* **Information supplied**:

━━━━━━━━━━

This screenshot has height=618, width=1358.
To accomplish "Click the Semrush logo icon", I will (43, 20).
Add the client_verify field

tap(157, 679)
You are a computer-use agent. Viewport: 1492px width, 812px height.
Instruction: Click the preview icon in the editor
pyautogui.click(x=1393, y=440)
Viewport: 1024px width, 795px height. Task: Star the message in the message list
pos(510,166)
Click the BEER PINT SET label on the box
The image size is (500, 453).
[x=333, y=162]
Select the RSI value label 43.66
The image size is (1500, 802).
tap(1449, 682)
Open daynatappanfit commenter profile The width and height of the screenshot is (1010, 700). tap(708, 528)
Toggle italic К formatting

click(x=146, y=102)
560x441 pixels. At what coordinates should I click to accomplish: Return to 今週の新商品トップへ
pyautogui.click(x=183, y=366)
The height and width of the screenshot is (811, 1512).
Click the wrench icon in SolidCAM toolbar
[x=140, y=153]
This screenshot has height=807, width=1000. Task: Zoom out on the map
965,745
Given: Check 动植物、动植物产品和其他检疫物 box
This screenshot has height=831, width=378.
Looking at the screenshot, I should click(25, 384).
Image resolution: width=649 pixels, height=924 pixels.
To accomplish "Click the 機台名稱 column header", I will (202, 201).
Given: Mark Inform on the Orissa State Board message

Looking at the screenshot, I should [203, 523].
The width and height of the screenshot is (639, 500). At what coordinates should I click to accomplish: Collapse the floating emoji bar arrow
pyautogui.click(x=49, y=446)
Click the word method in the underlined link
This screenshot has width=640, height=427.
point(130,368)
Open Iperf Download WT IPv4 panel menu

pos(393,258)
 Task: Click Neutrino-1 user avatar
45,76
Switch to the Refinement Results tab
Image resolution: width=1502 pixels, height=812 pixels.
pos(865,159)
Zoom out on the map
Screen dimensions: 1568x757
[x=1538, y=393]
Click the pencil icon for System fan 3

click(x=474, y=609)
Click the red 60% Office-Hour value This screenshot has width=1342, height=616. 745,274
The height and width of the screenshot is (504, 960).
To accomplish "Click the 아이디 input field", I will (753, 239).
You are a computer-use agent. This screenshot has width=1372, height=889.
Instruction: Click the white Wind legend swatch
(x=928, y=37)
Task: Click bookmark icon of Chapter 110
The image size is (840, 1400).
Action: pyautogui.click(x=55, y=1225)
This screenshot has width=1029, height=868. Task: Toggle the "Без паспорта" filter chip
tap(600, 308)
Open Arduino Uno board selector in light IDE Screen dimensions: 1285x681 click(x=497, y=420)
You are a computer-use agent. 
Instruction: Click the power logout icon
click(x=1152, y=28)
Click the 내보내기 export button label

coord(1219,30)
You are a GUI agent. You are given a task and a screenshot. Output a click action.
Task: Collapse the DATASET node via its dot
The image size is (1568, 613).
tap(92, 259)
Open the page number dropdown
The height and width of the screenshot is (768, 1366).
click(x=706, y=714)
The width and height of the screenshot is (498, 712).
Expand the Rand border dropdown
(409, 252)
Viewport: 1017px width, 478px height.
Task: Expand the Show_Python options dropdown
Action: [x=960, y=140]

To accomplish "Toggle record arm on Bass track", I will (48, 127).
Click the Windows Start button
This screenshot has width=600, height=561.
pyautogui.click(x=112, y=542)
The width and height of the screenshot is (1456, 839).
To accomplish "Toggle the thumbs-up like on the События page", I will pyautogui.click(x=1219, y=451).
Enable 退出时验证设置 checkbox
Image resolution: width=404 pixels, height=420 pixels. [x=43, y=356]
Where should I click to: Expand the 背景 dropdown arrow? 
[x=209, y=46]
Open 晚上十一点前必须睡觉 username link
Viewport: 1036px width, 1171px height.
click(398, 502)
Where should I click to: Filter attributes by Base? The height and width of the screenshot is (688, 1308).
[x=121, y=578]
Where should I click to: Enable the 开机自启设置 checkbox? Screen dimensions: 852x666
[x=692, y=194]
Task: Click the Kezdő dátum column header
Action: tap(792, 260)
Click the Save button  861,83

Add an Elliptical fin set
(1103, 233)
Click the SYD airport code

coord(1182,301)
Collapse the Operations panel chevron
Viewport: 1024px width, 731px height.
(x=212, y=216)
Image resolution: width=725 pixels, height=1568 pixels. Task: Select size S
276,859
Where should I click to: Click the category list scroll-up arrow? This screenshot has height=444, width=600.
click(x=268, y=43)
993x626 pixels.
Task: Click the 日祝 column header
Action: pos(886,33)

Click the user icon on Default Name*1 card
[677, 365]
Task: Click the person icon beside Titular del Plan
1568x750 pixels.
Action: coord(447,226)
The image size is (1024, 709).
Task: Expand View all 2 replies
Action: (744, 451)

━━━━━━━━━━

Please repeat the material above, word for word and in full.

This screenshot has height=618, width=1358.
To accomplish "Click the Semrush logo icon", I will (43, 20).
Add the client_verify field

tap(157, 679)
You are a computer-use agent. Viewport: 1492px width, 812px height.
Instruction: Click the preview icon in the editor
pyautogui.click(x=1393, y=440)
Viewport: 1024px width, 795px height. Task: Star the message in the message list
pos(510,166)
Click the BEER PINT SET label on the box
The image size is (500, 453).
[x=333, y=162]
Select the RSI value label 43.66
The image size is (1500, 802).
tap(1449, 682)
Open daynatappanfit commenter profile The width and height of the screenshot is (1010, 700). tap(708, 528)
Toggle italic К formatting

click(x=146, y=102)
560x441 pixels. At what coordinates should I click to accomplish: Return to 今週の新商品トップへ
pyautogui.click(x=183, y=366)
The height and width of the screenshot is (811, 1512).
Click the wrench icon in SolidCAM toolbar
[x=140, y=153]
This screenshot has height=807, width=1000. Task: Zoom out on the map
965,745
Given: Check 动植物、动植物产品和其他检疫物 box
This screenshot has height=831, width=378.
Looking at the screenshot, I should click(25, 384).
Image resolution: width=649 pixels, height=924 pixels.
To accomplish "Click the 機台名稱 column header", I will (202, 201).
Given: Mark Inform on the Orissa State Board message

Looking at the screenshot, I should [203, 523].
The width and height of the screenshot is (639, 500). At what coordinates should I click to accomplish: Collapse the floating emoji bar arrow
pyautogui.click(x=49, y=446)
Click the word method in the underlined link
This screenshot has width=640, height=427.
point(130,368)
Open Iperf Download WT IPv4 panel menu

pos(393,258)
 Task: Click Neutrino-1 user avatar
45,76
Switch to the Refinement Results tab
Image resolution: width=1502 pixels, height=812 pixels.
pos(865,159)
Zoom out on the map
Screen dimensions: 1568x757
[x=1538, y=393]
Click the pencil icon for System fan 3

click(x=474, y=609)
Click the red 60% Office-Hour value This screenshot has width=1342, height=616. 745,274
The height and width of the screenshot is (504, 960).
To accomplish "Click the 아이디 input field", I will (753, 239).
You are a computer-use agent. This screenshot has width=1372, height=889.
Instruction: Click the white Wind legend swatch
(x=928, y=37)
Task: Click bookmark icon of Chapter 110
The image size is (840, 1400).
Action: pyautogui.click(x=55, y=1225)
This screenshot has width=1029, height=868. Task: Toggle the "Без паспорта" filter chip
tap(600, 308)
Open Arduino Uno board selector in light IDE Screen dimensions: 1285x681 click(x=497, y=420)
You are a computer-use agent. 
Instruction: Click the power logout icon
click(x=1152, y=28)
Click the 내보내기 export button label

coord(1219,30)
You are a GUI agent. You are given a task and a screenshot. Output a click action.
Task: Collapse the DATASET node via its dot
The image size is (1568, 613).
tap(92, 259)
Open the page number dropdown
The height and width of the screenshot is (768, 1366).
click(x=706, y=714)
The width and height of the screenshot is (498, 712).
Expand the Rand border dropdown
(409, 252)
Viewport: 1017px width, 478px height.
Task: Expand the Show_Python options dropdown
Action: [x=960, y=140]

To accomplish "Toggle record arm on Bass track", I will (48, 127).
Click the Windows Start button
This screenshot has width=600, height=561.
pyautogui.click(x=112, y=542)
The width and height of the screenshot is (1456, 839).
To accomplish "Toggle the thumbs-up like on the События page", I will pyautogui.click(x=1219, y=451).
Enable 退出时验证设置 checkbox
Image resolution: width=404 pixels, height=420 pixels. [x=43, y=356]
Where should I click to: Expand the 背景 dropdown arrow? 
[x=209, y=46]
Open 晚上十一点前必须睡觉 username link
Viewport: 1036px width, 1171px height.
click(398, 502)
Where should I click to: Filter attributes by Base? The height and width of the screenshot is (688, 1308).
[x=121, y=578]
Where should I click to: Enable the 开机自启设置 checkbox? Screen dimensions: 852x666
[x=692, y=194]
Task: Click the Kezdő dátum column header
Action: tap(792, 260)
Click the Save button  861,83

Add an Elliptical fin set
(1103, 233)
Click the SYD airport code

coord(1182,301)
Collapse the Operations panel chevron
Viewport: 1024px width, 731px height.
(x=212, y=216)
Image resolution: width=725 pixels, height=1568 pixels. Task: Select size S
276,859
Where should I click to: Click the category list scroll-up arrow? This screenshot has height=444, width=600.
click(x=268, y=43)
993x626 pixels.
Task: Click the 日祝 column header
Action: pos(886,33)

Click the user icon on Default Name*1 card
[677, 365]
Task: Click the person icon beside Titular del Plan
1568x750 pixels.
Action: coord(447,226)
The image size is (1024, 709).
Task: Expand View all 2 replies
Action: (744, 451)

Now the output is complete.